Katherine Murray Millett was born on Sept. 14, 1934, in St. Paul. As a 1970 profile in The New York Times put it, “after a series of clashes in the local parochial schools over her rapidly dwindling belief in Roman Catholic doctrine,” Ms. Millett enrolled in the University of Minnesota, graduating in 1956, then went to Oxford.

After teaching briefly at the University of North Carolina, she pursued her art career in Japan and then New York, where she took a job at Barnard College teaching English literature. In 1965 she married the Japanese sculptor Fumio Yoshimura, but she rejected many traditional ideas of marriage and eventually came out as a lesbian. (The couple divorced in the 1980s.)

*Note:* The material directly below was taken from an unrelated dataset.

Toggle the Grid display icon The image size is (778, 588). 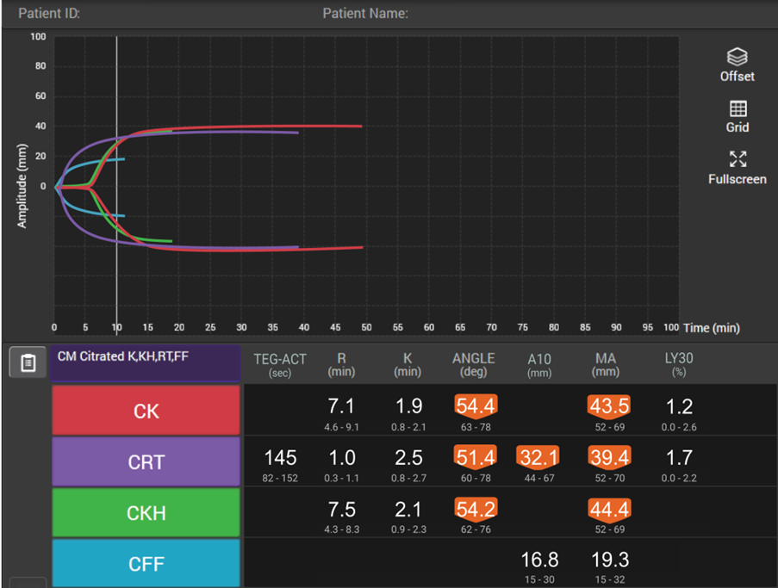coord(737,109)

Her autobiographical work “Flying,” published in 1974, told of the dizzying fame “Sexual Politics” had brought and her reaction to it. “Sita,” in 1977, dealt with her sexuality.

“Going to Iran” (1981), illustrated with Ms. Keir’s photographs, told of her trip to that country in 1979 in the midst of the Iranian revolution. In 1990 came “The Looney Bin Trip,” about being told she was bipolar. “Mother Millett” (2001) was about her relationship with and care of her aging mother.

Ms. Millett and Ms. Keir were married recently.

Ms. Pam once wrote of a dinner she had with Ms. Millett at which her friend seemed glum about her inability to secure a steady academic appointment, while an acquaintance of theirs had succeeded in doing so. She said she tried to buck up Ms. Millett’s spirits by telling her, “But you will be in the history books and she won’t.”

A more complete obituary will appear on Thursday.


On Wed, Sep 6, 2017 at 8:53 PM, Ann Garry <[log in to unmask]> wrote:
ditto on all this--and espec. about its being one of the first "big books."   I did go back to it (not altogether happily) about pornography. But i can't underestimate its influence on me. Ann

On Wed, Sep 6, 2017 at 5:40 PM, Barrie Karp <[log in to unmask]> wrote:
Thank you, Diana.

That book, big impact at the time, one of our first books, moving away from pamphlets, etc. Amazing what big impact that book had on me and the world, and phrase "sexual politics" - isn't it funny/strange how current and recent public discourse uses it all the time and takes the phrase for granted?, yet I never went back to that book, it just was one of the things that set me off, even as I had already been set off by many things, and, in retrospect, in bits and pieces, for many years. Bowing with deep admiration and gratitude.  I remember her at Columbia in the 60s or so. 

Barrie

On Wed, Sep 6, 2017 at 8:06 PM, Joan Callahan <[log in to unmask]> wrote:
Thank you for letting us know about this, Diana.  She was certainly among the thinkers who inspired me.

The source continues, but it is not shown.